The above results suggested Linc-YY1 expression exerted very different impact on YY1 and PRC2, somehow reflecting their genome-wide independency as we recently reported. To further explore additional aspects of Linc-YY1 regulation of YY1 activity, we performed in-depth analysis of the above sequencing data. Using de novo motif analysis, we found that YY1 predominantly bound to its canonical binding motif, AANATGG, in Vector control cells (Fig. 6b, Motif 1). The peaks containing this motif remained unchanged on Linc-YY1 overexpression, (Fig. 6c, Motif 1); however, another motif, RGGAAR, appeared as the second most significantly enriched sequence (Fig. 6c, Motif 2); it suggested that Linc-YY1 overexpression may have induced YY1-binding affinity towards this previously unknown motif. Using electrophoretic mobility shift assays, however, we did not detect a direct association between purified GST-YY1 protein and Motif 2 on addition of Linc-YY1 transcripts (Fig. 6d–f). Therefore, it is likely to be that the binding towards this motif is mediated indirectly through another TF, as YY1 is well known to cooperate with many co-factors in regulating gene expression. Interestingly, Motif 2 highly resembles binding sequence for Stat3. By ChIP–PCR, the Linc-YY1-induced YY1 binding on selective loci was confirmed (Fig. 6g) and knockdown of Stat3 (Supplementary Fig. 8c) abolished the binding (Fig. 6h,i). Interestingly, many of these Stat3/YY1-bound target genes such as Neat1, Ubtb1, Lama5, Alkbh5, Sbno1 and Nr1d1 were repressed by Linc-YY1 overexpression (Fig. 6j), implying that Linc-YY1 may repress their expression through inducing YY1/Stat3 binding. Functionally, knocking down Neat1 promoted the differentiation as shown in Fig. 6k. Together, the above result suggested in addition to activating genes through evicting YY1/PRC2, Linc-YY1 could also promote myogenesis through Stat3/YY1-mediated gene repression. Consistent with the thinking, we found knockdown of Stat3 abolished the pro-myogenic effect of Linc-YY1 (Fig. 6l). Altogether, the above results thus confirmed our thought that globally Linc-YY1 possesses other functions additional to evicting YY1/PRC2 from the known target promoters.

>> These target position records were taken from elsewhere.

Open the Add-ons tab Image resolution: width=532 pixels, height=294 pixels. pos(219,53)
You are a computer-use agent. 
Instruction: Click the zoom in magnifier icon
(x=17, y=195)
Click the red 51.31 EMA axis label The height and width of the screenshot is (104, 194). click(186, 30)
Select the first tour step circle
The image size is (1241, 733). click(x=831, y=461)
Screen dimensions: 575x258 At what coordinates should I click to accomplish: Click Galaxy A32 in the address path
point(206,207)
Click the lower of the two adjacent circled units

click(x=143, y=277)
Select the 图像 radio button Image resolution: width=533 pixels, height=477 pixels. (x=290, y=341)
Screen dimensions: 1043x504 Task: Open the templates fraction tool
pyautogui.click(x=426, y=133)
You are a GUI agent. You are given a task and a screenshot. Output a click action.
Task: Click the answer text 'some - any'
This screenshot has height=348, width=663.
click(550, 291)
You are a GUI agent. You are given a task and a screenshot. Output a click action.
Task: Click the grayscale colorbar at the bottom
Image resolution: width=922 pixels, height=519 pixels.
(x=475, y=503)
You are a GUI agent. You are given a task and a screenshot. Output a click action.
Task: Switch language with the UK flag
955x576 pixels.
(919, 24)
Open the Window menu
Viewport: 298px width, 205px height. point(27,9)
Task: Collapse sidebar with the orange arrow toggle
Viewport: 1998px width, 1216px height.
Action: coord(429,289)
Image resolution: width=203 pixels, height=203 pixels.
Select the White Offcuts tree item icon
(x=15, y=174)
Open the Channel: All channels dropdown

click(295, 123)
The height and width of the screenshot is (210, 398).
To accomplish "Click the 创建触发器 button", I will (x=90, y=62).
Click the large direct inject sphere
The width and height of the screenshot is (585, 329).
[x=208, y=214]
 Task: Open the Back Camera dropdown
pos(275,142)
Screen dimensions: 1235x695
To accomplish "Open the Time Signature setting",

Linc-YY1 function is conserved in human MBs

Although conservation is not a general feature for lincRNAs28, a modest level of mammal conservation was observed on Linc-YY1 locus (Fig. 2a). Mining the GENCODE annotation, an lncRNA transcript, RP11-63812, was discovered upstream of human YY1 gene locus (Fig. 7a,b). Evidence of expression of this transcript in many human cells (for example, GM12878, K562 and Embryonic Stem cells) was also found through mining ENCODE RNA-seq data. The expression of hLinc-YY1 during myogenic differentiation mirrored that of mLinc-YY1 in C2C12 cells: a gradual induction during early differentiation followed by a decline (Fig. 7c). Furthermore, knockdown of hLinc-YY1 in human MBs caused impairment of myogenic differentiation (Fig. 7d,e), which is analogous to the effect of depleting mouse Linc-YY1 in C2C12 cells. Similarly, hLinc-YY1 was found to be associated with YY1 in human MBs and MTs (Fig. 7f), and knockdown of hLinc-YY1 stabilized YY1 association with target muscle loci (Fig. 7g). Together, these results suggested to us that the function of Linc-YY1 is conserved in mouse and human myogenesis.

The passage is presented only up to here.